Nigeria, other SSA countries targets of Russian hacking group

Africa’s largest economy, Nigeria, alongside other countries in the Sub-Saharan Africa, is now the target of attacks by a Russian hacking group, investigations by Kaspersky Lab researchers have revealed.

Researchers at Kaspersky Lab, a multinational cyber security and anti-virus provider headquartered in Moscow, Russia, has reported thousands of notifications of attacks on major banks in Sub-Saharan Africa.

According to the team of experts, the malware used in the attacks indicates the threat actor is most likely to be the notorious silence hacking group, infamous for the theft of millions of dollars from banks around the world.

“The attacks have been attributed to this group because the malware used in this latest incident was previously used solely in its operations. Moreover, the malware is in Russian, although the threat actor attempted to slightly cover this fact by typing Russian words using the English keyboard layout.

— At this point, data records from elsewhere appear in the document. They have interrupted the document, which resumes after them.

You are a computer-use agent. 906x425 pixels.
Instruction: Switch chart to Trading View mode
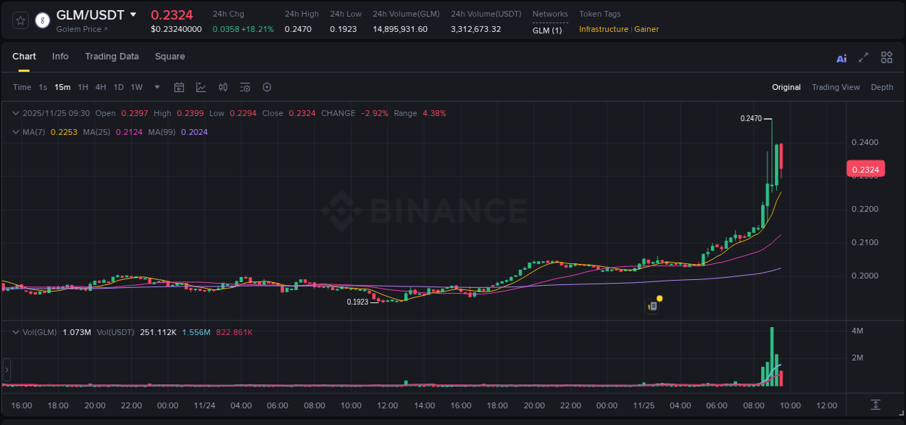836,87
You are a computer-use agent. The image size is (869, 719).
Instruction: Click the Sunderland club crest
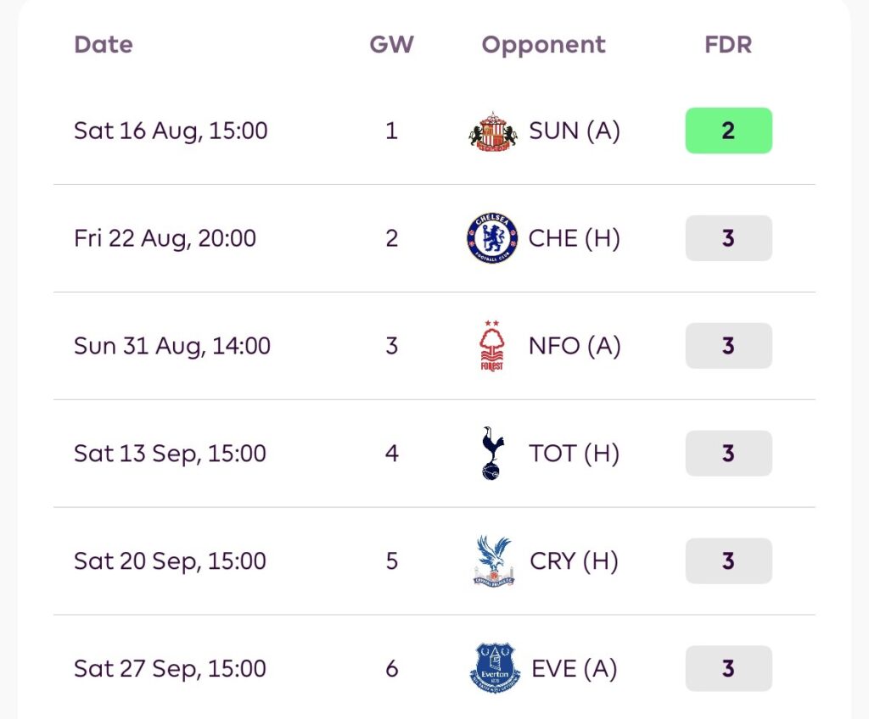(493, 131)
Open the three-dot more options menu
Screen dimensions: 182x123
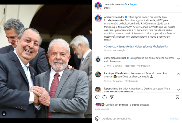click(x=177, y=6)
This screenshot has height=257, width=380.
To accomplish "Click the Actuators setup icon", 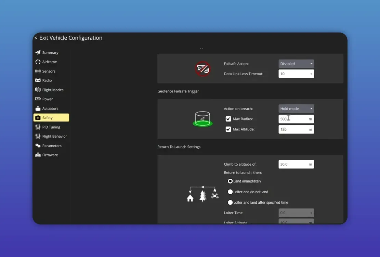I will coord(38,108).
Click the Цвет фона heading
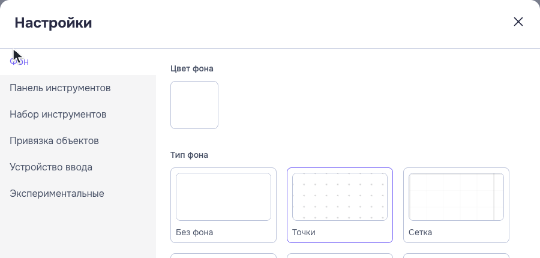This screenshot has height=258, width=540. tap(192, 68)
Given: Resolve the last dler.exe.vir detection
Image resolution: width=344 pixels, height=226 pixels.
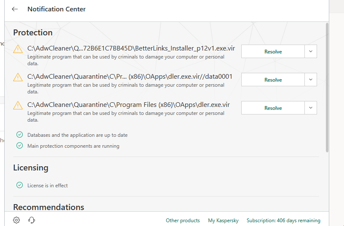Looking at the screenshot, I should point(273,108).
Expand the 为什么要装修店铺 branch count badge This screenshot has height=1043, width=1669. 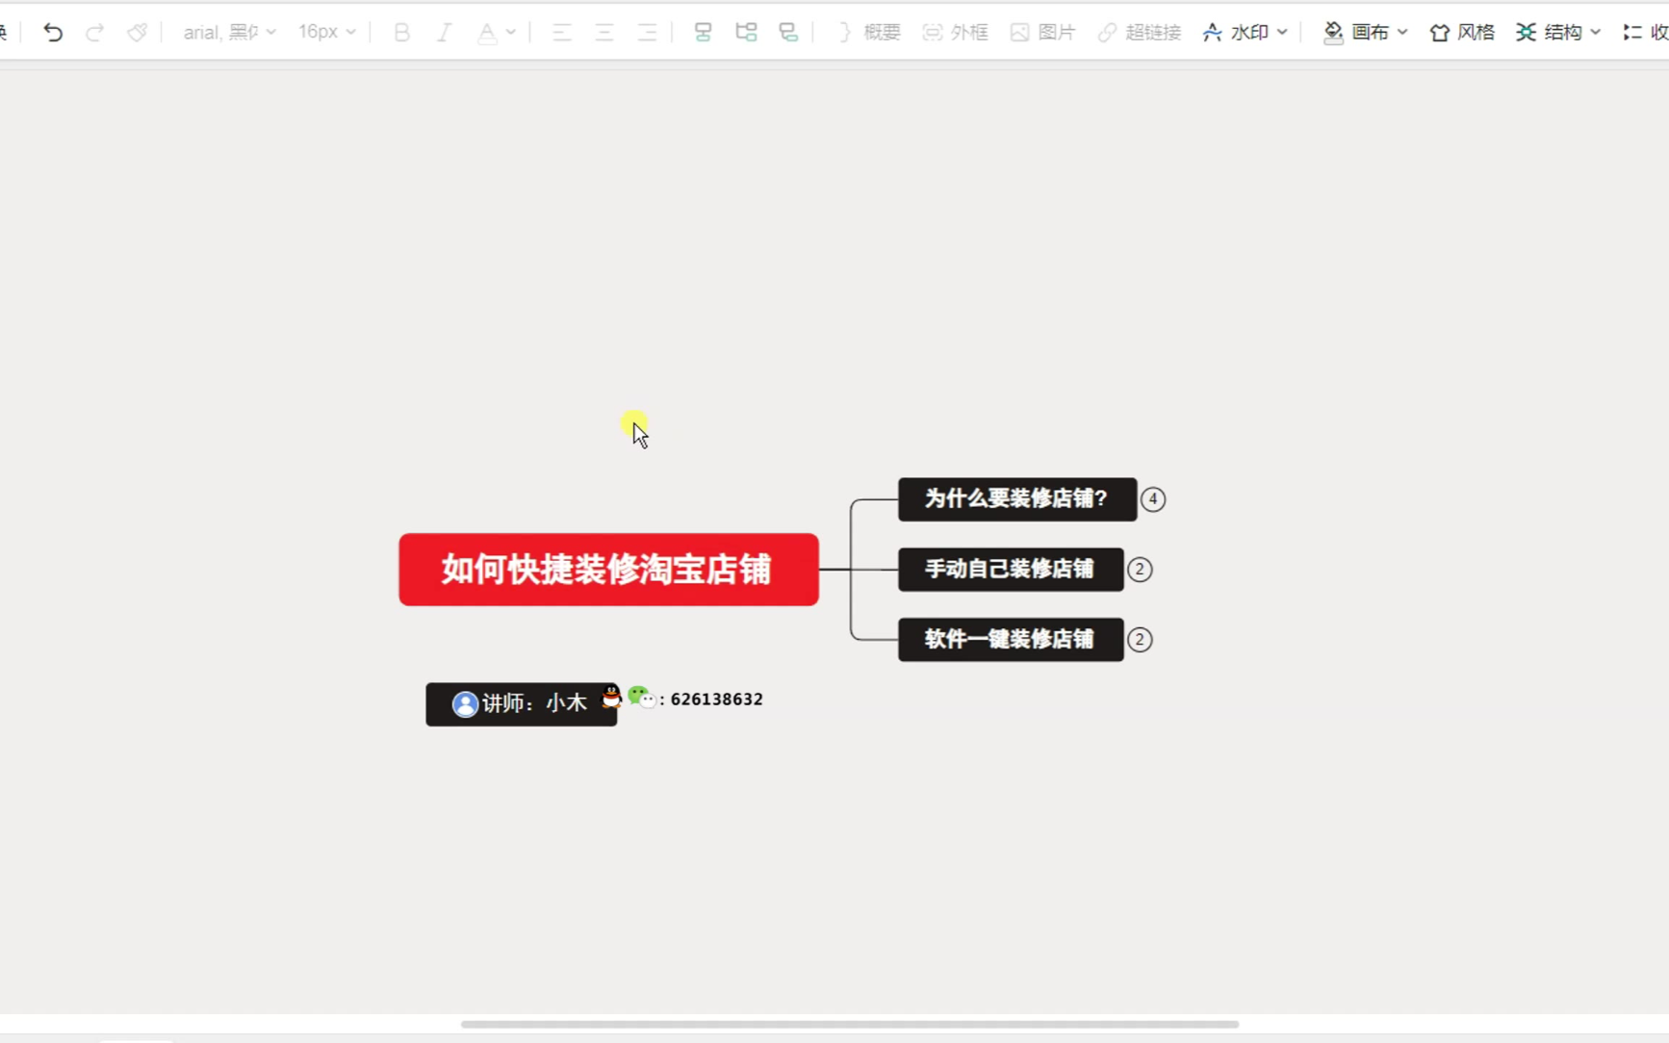point(1152,499)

“The Silence group is one of the most active advanced persistent threat actors. Its modus operandi consists of a social engineering scheme, through a phishing e-mail that contains malware sent to a bank employee,” Kaspersky has said.

The experts further explained that following this, the malware gets inside the bank’s security perimeter and lays low for a while, performing reconnaissance on the target organisation by capturing screenshots and making video recordings of the daily activity on the infected device, learning how things work within the organisation.

Once the bad actors are ready to take action, they activate all capabilities of the malware and cash out using, for example, automated teller machines (ATMs).

The score sometimes reaches millions of dollars, they alerted.

The cyber security laboratory explained that the first attacks were detected in the first week of January and indicated the threat actor is about to begin the final stage of operation and cash out the funds. The attacks are ongoing and persist in targeting large banks in several Sub-Saharan Africa countries.

Sergey Golovanov, security researcher at Kaspersky, says the Silence group has been active over the past few years, and lives up to its name.

“Their operations require an extensive period of silent monitoring, with rapid and coordinated thefts. We noticed a growing interest of this actor group in banking organisations in 2017, and since that time, the group would constantly develop, expanding to new regions and updating their social engineering scheme.”

Kaspersky has also urged all banks to stay vigilant. Apart from large sums of money, it said “Silence group also steals sensitive information as video record screen activity.”